Schmerz ist per medizinischer Definition ein unangenehmes Sinnesempfinden, hervorgerufen durch tatsächliche oder potenzielle Schädigung des Gewebes. Das heißt, Schmerz hat eine überlebenswichtige Alarm- und Schutzfunktion bei Gefahr auf Verletzung oder sogar vor dem Tod.
Ausgelöst wird Schmerz durch bestimmte Reize wie Verletzungen, Kälte, Verbrennung, Druck oder innere Beschwerdebilder wie Entzündungen oder ein gestörtes Nervensystem. Das Nervensystem leitet die Reize ans Gehirn. Das Gehirn verfügt jedoch über keine direkten Schmerzrezeptoren, hat also selbst kein Schmerzempfinden.
Schmerzen beruhen auf einer subjektiven, von Mensch zu Mensch teils sehr unterschiedlichen Wahrnehmung. Nicht immer sind die Schmerzursachen rein körperlich. Die Psyche hat einen erheblichen Einfluss auf das Schmerzempfinden. Psychosomatische Schmerzen durch starke emotionale Belastung sind keine Seltenheit. Das Schmerzempfinden kann durch Trauer verstärkt werden, durch Freude jedoch verringert werden. Es gibt akuten Schmerz und chronischen Schmerz, wobei letzterer eine eigenständige Krankheit darstellt. Die ursprüngliche Alarmfunktion hat hier ihre Bedeutung verloren.

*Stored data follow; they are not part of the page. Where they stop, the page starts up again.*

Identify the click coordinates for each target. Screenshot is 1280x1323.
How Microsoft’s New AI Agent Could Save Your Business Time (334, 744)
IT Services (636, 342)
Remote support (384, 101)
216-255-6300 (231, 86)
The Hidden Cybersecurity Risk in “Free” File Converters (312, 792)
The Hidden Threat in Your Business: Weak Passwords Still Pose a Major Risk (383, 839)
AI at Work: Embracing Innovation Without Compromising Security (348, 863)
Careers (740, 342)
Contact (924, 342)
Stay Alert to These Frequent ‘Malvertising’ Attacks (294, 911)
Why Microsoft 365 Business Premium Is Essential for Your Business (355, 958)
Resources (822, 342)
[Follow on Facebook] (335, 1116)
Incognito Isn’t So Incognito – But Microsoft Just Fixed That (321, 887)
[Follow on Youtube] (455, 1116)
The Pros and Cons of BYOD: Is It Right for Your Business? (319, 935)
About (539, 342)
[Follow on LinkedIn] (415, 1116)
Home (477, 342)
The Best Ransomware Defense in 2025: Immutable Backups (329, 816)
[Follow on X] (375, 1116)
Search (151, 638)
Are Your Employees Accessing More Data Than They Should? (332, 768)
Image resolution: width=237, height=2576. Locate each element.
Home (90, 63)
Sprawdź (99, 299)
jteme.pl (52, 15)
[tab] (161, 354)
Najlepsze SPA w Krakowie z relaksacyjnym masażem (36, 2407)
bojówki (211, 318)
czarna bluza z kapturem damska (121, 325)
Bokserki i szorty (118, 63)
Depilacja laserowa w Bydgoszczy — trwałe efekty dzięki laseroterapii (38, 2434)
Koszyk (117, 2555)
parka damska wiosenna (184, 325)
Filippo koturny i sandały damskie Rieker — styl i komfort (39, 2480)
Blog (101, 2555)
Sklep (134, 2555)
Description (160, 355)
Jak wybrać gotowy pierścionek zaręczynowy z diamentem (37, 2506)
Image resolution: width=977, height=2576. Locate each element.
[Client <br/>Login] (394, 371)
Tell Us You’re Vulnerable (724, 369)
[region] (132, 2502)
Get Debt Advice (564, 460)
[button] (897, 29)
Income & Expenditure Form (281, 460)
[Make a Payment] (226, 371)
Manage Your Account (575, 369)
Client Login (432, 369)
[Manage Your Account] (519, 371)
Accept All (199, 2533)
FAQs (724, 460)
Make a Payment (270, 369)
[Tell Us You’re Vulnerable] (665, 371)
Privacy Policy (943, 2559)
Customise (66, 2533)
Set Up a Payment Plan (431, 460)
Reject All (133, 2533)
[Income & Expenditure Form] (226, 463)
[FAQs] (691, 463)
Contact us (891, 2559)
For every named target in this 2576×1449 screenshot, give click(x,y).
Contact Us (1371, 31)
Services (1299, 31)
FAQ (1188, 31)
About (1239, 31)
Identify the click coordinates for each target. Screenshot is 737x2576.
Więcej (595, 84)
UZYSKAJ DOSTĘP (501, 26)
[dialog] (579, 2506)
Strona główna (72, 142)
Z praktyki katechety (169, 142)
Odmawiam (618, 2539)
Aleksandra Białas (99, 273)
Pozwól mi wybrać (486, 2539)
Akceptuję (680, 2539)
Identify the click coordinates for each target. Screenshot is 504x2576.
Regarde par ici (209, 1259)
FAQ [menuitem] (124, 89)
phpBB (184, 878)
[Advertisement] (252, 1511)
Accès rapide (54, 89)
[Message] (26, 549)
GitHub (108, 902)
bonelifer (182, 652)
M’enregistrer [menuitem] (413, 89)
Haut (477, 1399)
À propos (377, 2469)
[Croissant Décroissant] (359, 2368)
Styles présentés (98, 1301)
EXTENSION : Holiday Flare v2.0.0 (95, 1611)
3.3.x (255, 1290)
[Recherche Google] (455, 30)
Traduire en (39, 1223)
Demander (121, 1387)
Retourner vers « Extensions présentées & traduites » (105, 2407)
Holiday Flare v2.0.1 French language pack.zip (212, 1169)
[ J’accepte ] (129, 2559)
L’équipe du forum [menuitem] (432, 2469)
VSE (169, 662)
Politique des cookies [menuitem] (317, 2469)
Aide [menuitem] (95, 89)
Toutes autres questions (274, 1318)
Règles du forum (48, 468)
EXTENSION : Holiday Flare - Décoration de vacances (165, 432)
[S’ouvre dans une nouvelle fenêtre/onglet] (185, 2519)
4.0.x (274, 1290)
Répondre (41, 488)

Schmerzmittel – entzündungshemmend, fiebersenkend, direkt
Der Grund zur Erfindung von Schmerzmitteln liegt auf der Hand – Schmerzen sind kein Spaß, weder akut noch chronisch. Die gängigsten Schmerzmittel, die im Alltag verwendet werden, sind NSAR, sogenannte nicht-steroidale Antirheumatika, oder NSAID (engl. non-steroidal antiinflammatory drugs). Dazu zählen unter anderem gängige Wirkstoffe wie Acetylsalicylsäure, Ibuprofen, Paracetamol und Diclofenac. Der Vorteil ist wohl jeder Person aus eigener Erfahrung und sofortigen Erleichterung bekannt: sofortige, direkte, gezielte und effektive Linderung von Schmerzen. NSAR sind absolut richtig und wichtig, um akute Entzündungen jeglicher Art schnell zu stillen, Fieber zu senken oder nach Operationen zu regenerieren. Doch was sind die Nachteile und Gefahren bei dauerhafter Einnahme der NSAR? Was sind die Folgen bei langfristiger Einnahme dieser Medikamente und wie können sie nachhaltig die Körpersysteme beeinträchtigen? Um das genau erklären zu können, hier vorab ein ein kurzer Überblick in die Wirkung von Schmerzmitteln der NSAR.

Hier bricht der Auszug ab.